Operation
□成長痛
1ページ/1ページ
♪〜ブリブリ〜ブリブリ〜アッチョンブリ〜ケ〜
今、俺の膝の上でノリノリで歌っているこのお嬢ちゃんはブラックジャック先生の娘であり(自称)奥さんだ。
最近先生は危険な場所へ仕事に行ってるらしくてね、よくお嬢ちゃんを俺に預けている。
あまり寂しい思いをさせるんじゃないよ、先生。
それに、こんな殺し屋の出来損ないに大切な奥さんを預けていいのかい。
「キイコちゃーん、いつ先生帰って来るかちらねー」
「寂しいのかい、奥さん」
「そりゃー寂ちいわよ。

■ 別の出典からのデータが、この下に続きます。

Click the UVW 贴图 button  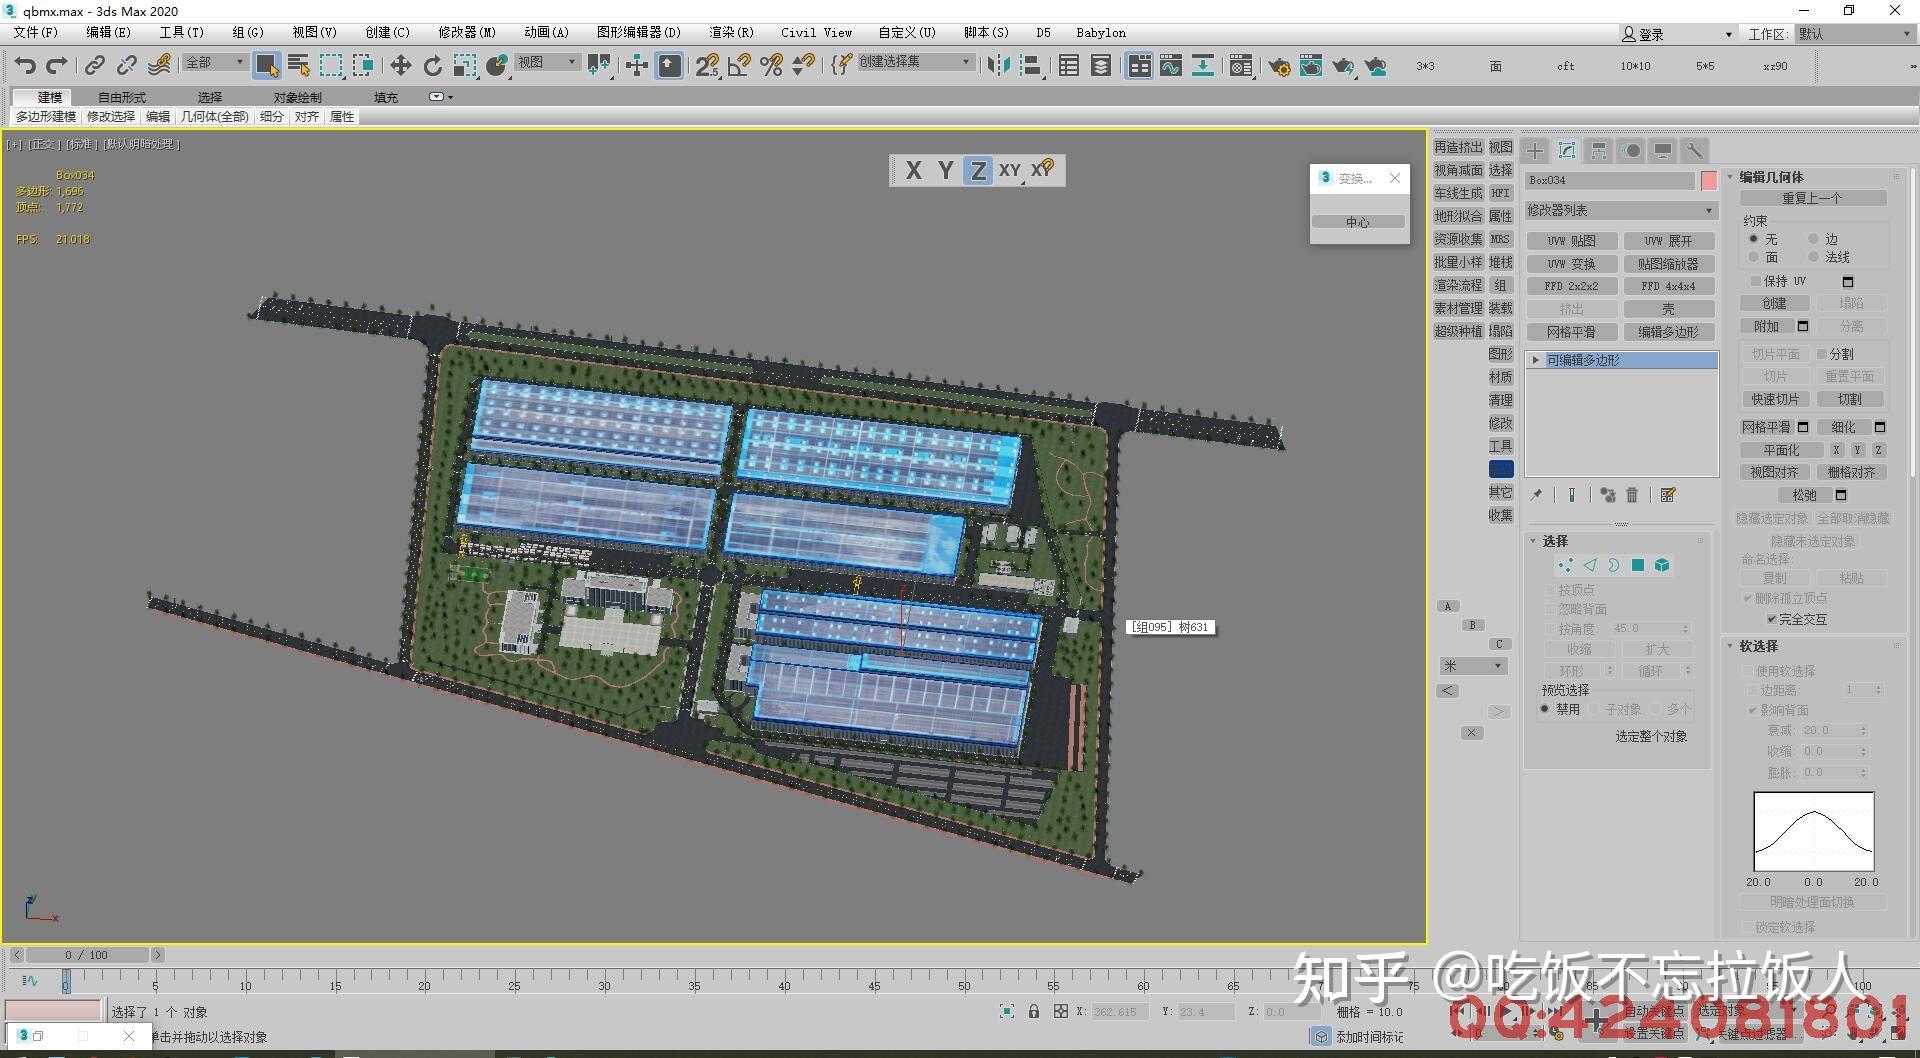1571,240
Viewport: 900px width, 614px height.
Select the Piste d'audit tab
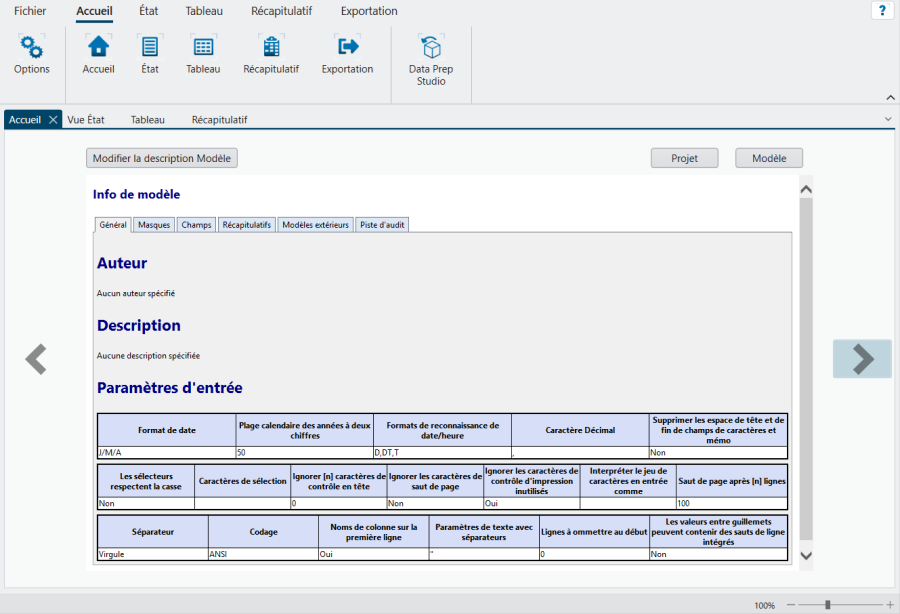coord(382,225)
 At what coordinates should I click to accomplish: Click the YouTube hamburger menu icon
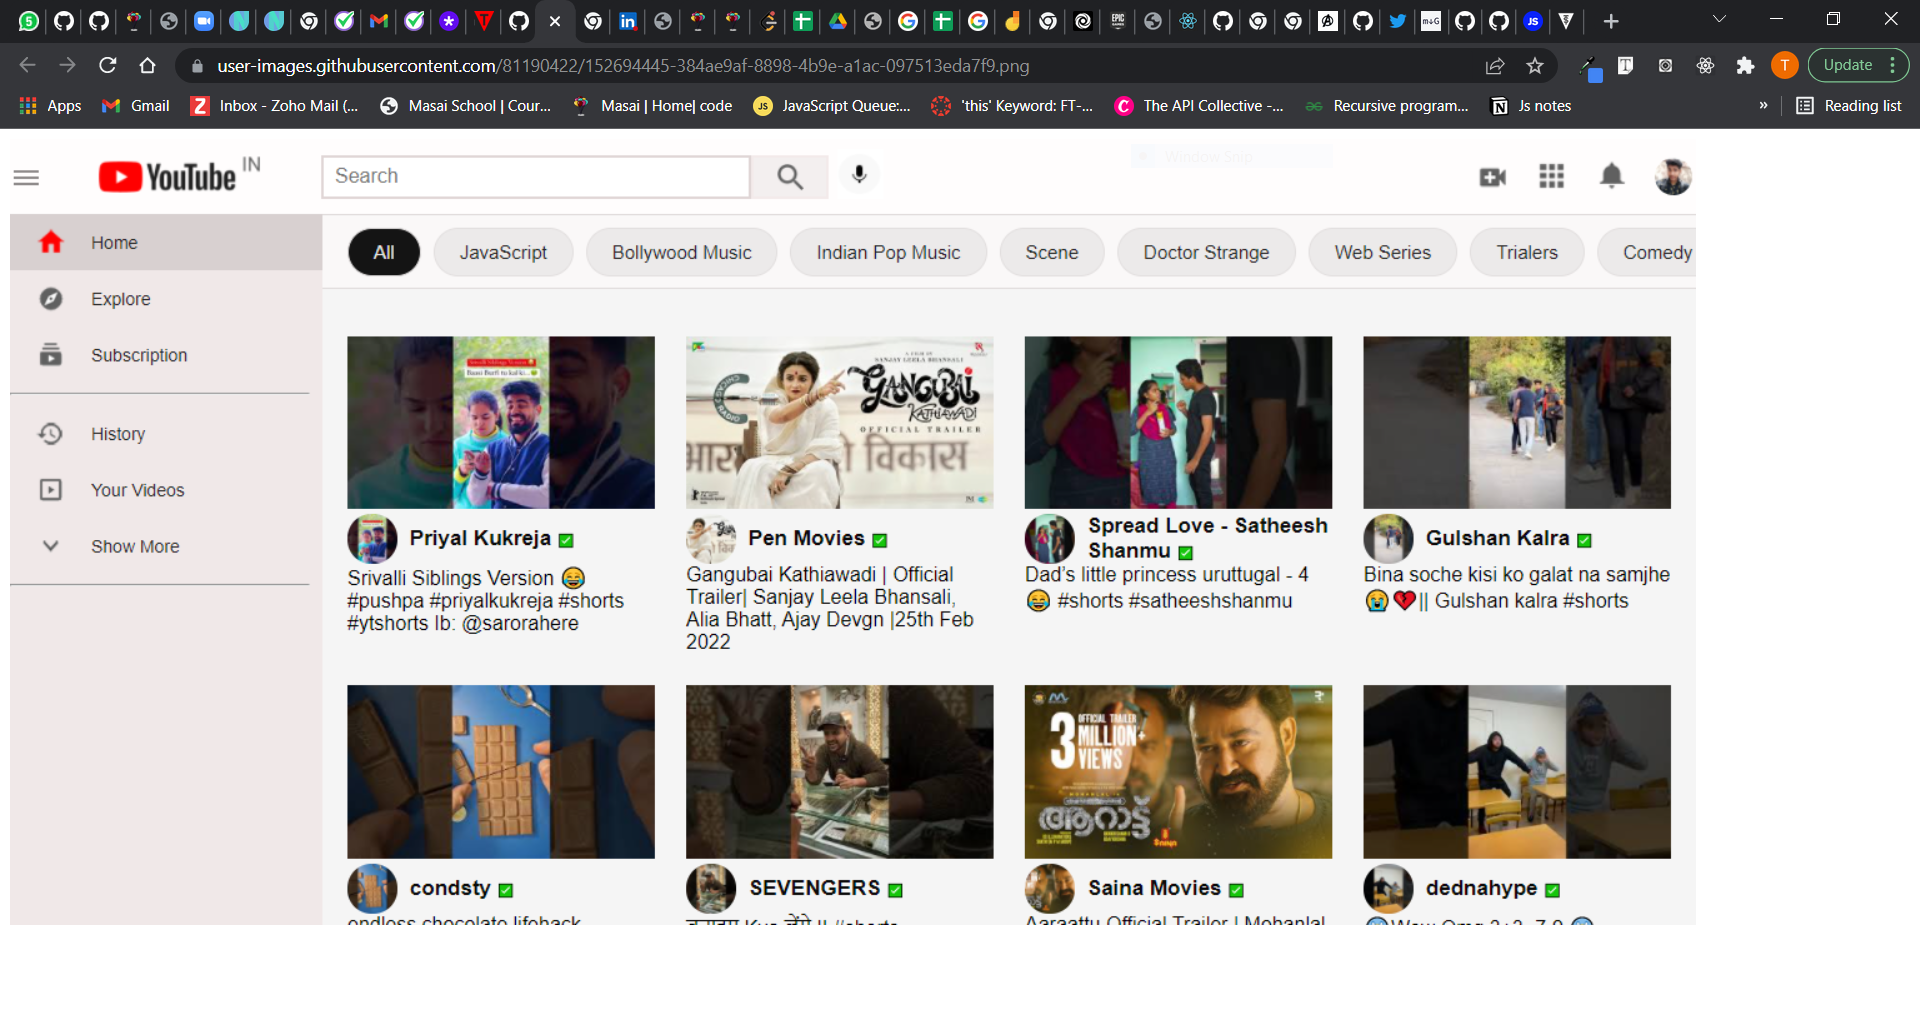(x=26, y=178)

れも、キイコちゃんがいるからちょっとばかしマシよ」
最初は俺の事を「殺し屋の出来損ない」だの「シスコンおじさん」だの呼んでいたが、今はすっかり懐いて「キリコちゃん」と呼んでくれる。
といっても、お嬢ちゃんは滑舌が悪いからね。
キイコちゃん
になってしまう。
18歳といってもまだまだ子供だ。
俺が構ってやれない時も寂しくならないように欲しいと言った物は何だって与えてやった。
ライバルの奥さんに俺は一体いくら貢いだのだろうな。
「奥さん、何か欲しい物はあるかい」
「んーとねぇ…」
しばらく考え込んだ後、奥さんは一気に話し始めた。
「欲ちい物かどうかは分かやないけど、ブラックジャック先生に好きって言って欲ちいのよさ」
照れくさそうに話す
「そえとね、いつかは先生との赤ちゃんが欲ちいのよさ」
お嬢ちゃん、それだけはあんたに与えてやれそうにないぜ。
そして、その夢はもしかすると一生叶いそうにないのだ。
穢れない瞳で笑う奥さんを見て、心臓が痛くなった。